I recently received this question from an Art-is-fun.com visitor, and thought it would be good to answer it here so that we could all share our ideas on this:
I've been wanting to post some of my artwork online but I'm not sure what the best way to go about it would be. Is it as simple as taking a digital photo of the artwork? If so, how do I make sure it ends up looking true to life once it's uploaded? I'm worried about lighting and having the color come out right. How do you do it?
There are 2 ways I create digital images of my art: by using a scanner or taking digital photos, so I'll talk about both methods here....
1) Scanning your artwork
If your artwork is small enough to fit into your scanner, then I'd recommend scanning your work because I find it to be more accurate than photography (which I explain more below). If you think you'd like to make prints of your work, be sure to scan it at 300dpi. For the web, 72dpi is fine.
After scanning your work, you can adjust the colors, contrast etc in Photoshop or any other image editing program (GIMP is a free one).

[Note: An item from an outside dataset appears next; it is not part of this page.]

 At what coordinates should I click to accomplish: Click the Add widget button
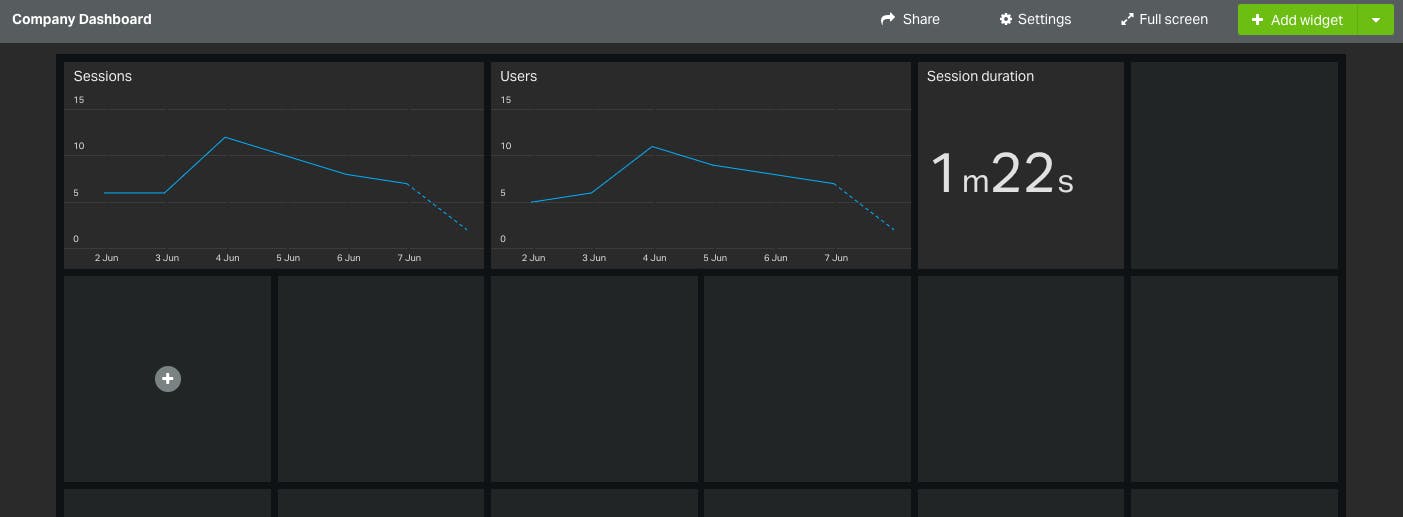1297,20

2) Photographing your artwork
If you don't have a scanner or if your artwork is too big for a scanner, then digital photos are often just as good. The more megapixels you have, the higher the resolution of your images, which means you might be able to make prints from your photos, if you want. You'll definitely get good enough quality for posting online, in any case.
Photograph your artwork outside on a sunny day, but don't put your art in direct sunlight, because that might cause a glare. You'll have to experiment to find the best angle. I have a lightweight display easel that I take outside and rest my artwork on it, changing the angle of the easel in relation to the sun as needed.
Experiment to see what works best for you - I've even photographed small pieces by laying them flat on the ground and standing above it (making sure not to cause any shadows, of course).
Some people recommend photographing your art in the shade on a sunny day, but I've found that the shade will dull and alter my colors. I've had better luck photographing out in the sun.
Another tip is to take your photographs before you varnish your piece, because if you varnish beforehand, you'll get even more glare when photographing your artwork.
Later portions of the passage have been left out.